Sarcoidosis

Question 1

Sarcoidosis is a multisystem disorder of unknown aetiology characterised by non-caseating granulomas. It is more common in young adults and in people of African descent.

What are the clinical features of sarcoidosis?

Answer 1

• Acute → erythema nodosum, bilateral hilar lymphadenopathy, swinging fever, polyarthralgia
• Insidious → dyspnoea, non-productive cough, malaise, weight loss
• Skin → lupus pernio
• Hypercalcaemia → macrophages inside the granulomas cause an increased conversion of vitamin D to its active form (1,25-dihydroxycholecalciferol)

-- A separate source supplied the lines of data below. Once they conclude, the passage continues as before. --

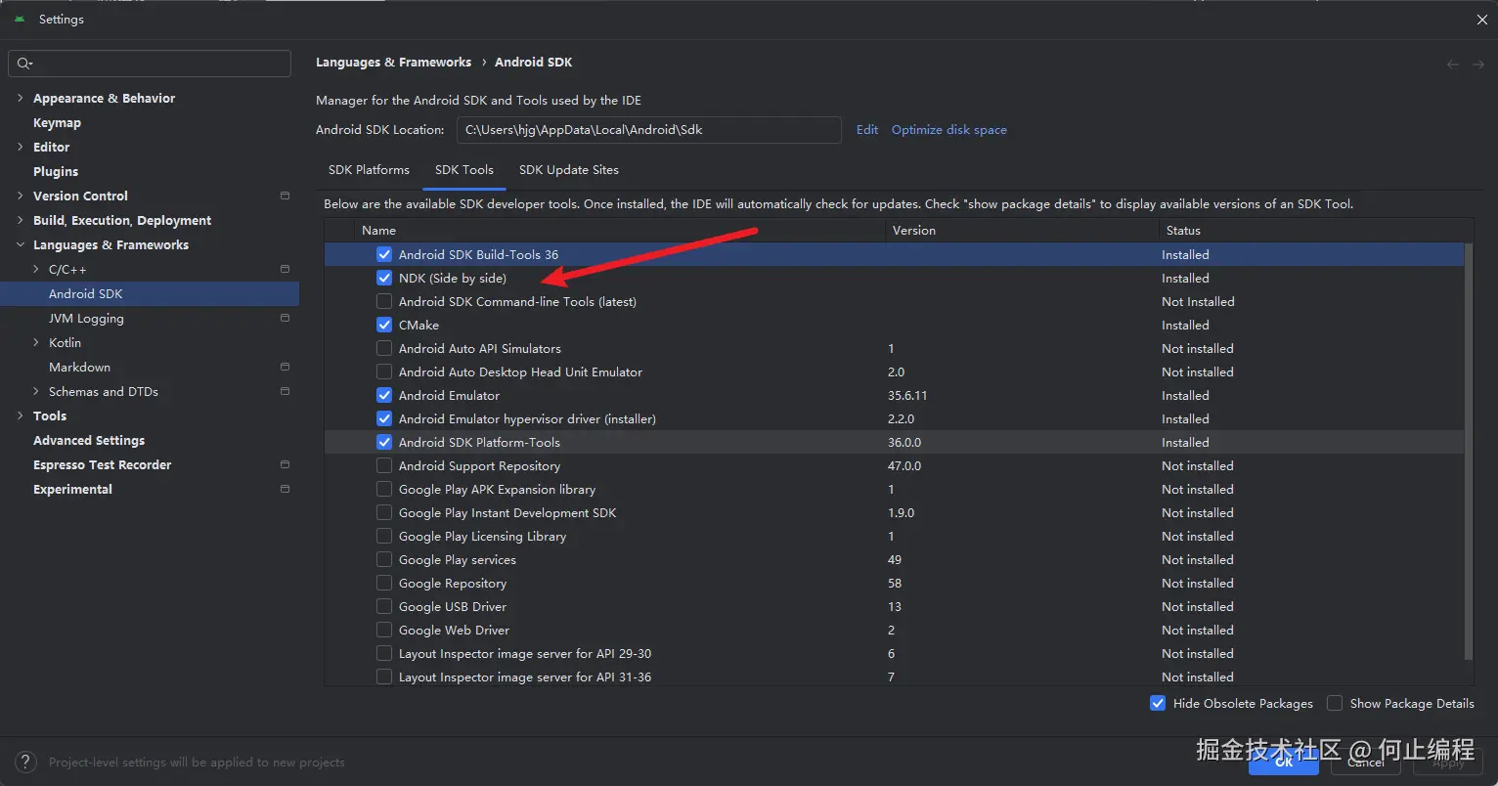
Task: Toggle the Show Package Details checkbox
Action: [1335, 703]
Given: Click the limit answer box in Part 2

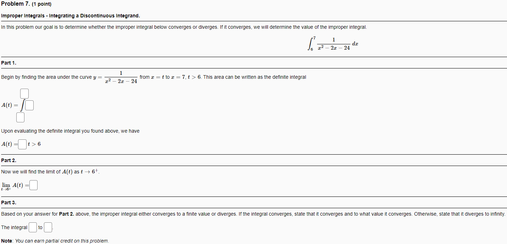Looking at the screenshot, I should tap(33, 185).
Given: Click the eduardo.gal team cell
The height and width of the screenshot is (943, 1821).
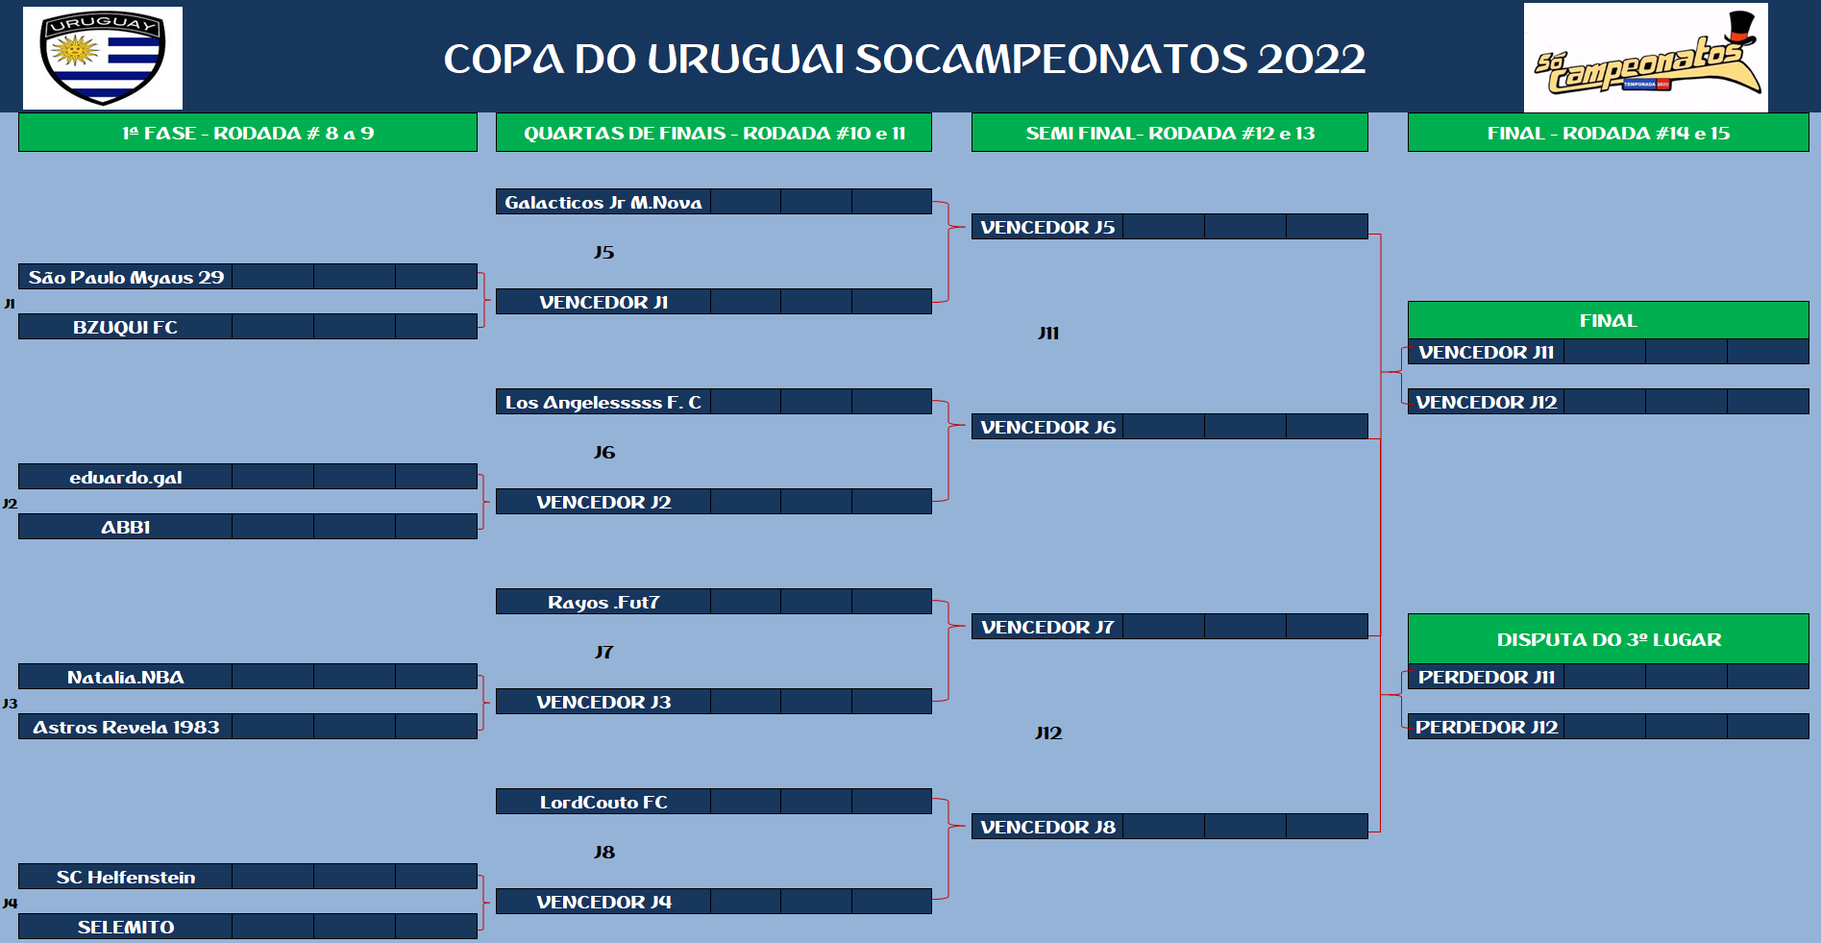Looking at the screenshot, I should (126, 477).
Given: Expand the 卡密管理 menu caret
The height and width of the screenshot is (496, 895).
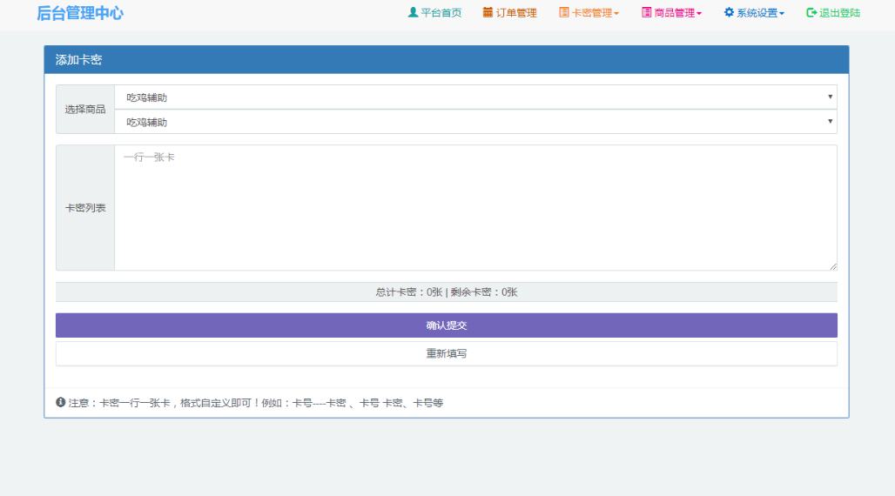Looking at the screenshot, I should pyautogui.click(x=616, y=14).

Two spikes in incidence, in young adulthood and again around age 60. Typical MCQ exam patient is 20-40 y/o black woman presenting w/ dry cough and SoB. They may have nodules ontheir shins suggesting erythema nodosum.

Question 2

What are symptoms affecting each particular system for sarcoidosis?

Answer 2

• Lungs → mediastinal lymphadenopathy, pulm fibrosis + nodules
• Systemic → fever, fatigue, weight loss
• Liver → liver nodules, cirrhosis, cholestasis
• Eyes → uveitis, conjunctivitis, optic neuritis
• Skin → erythema nodosum, lupus pernio, granulomas
• Heart → bundle branch block, heart block, myocardial muscle involvement
• Kidneys → kidneys, nephrocalcinosis, interstitial nephritis
• CNS → nodules, pituitary involvement, encephalopathy
• PNS → facial nerve palsy, mononeuritis multiplex
• Bones → arthralgia, arthritis, myopathy

These are in order of most common to least common (top to bottom)

Question 3

What is Lofgren’s syndrome?

Answer 3

There is a specific presentation of sarcoidosis, triad:

• Erythema nodosum
• Bilateral hilar lymphadenopathy
• Polyarthralgia

Question 4

How is sarcoidosis investigated?

Answer 4

• diagnosis largely clinical
• ACE levels 60% sensitivity + 70% specificity
  
  • not reliable in diagnosis but role in monitoring
• routine bloods may show hypercalcaemia + raised ESR
• CXR may show:
  
  • stage 0 = normal
  • stage 1 = bilateral hilar lymphadenopathy
  • stage 2 = BHL + interstitial infiltrates
  • stage 3 = diffuse interstitial infiltrates only
  • stage 4 = diffuse fibrosis
• spirometry may show restrictive defect
• tissue biopsy shows non-caseating granulomas

Question 5

What is the gold standard for confirming diagnosis of sarcoidosis?

Answer 5

• Histology from biopsy
• Done by bronchoscopy w/ USS guided biopsy of mediastinal lymph nodes
• Histology shows non-caseating granulomas + epithelioid cells

Question 6

No treatment is considered as first line in patients with no or mild symptoms as the condition often resolves spontaneously.

What is the management of sarcoidosis?

Answer 6

Steroids indicated if:

• Pts w/ CXR stage 2 or 3 disease who have moderate-severe or progressive symptoms. Pts w/ asymptomatic + stable stage 2 or 3 disease who have only mildly abnormal lung function do not require treatment
• Hypercalcaemia
• Eye, heart or neuro involvement

Give bisphosphonates for bone protection too. Second line includes methotrexate and azathioprine. Lung transplant in severe disease.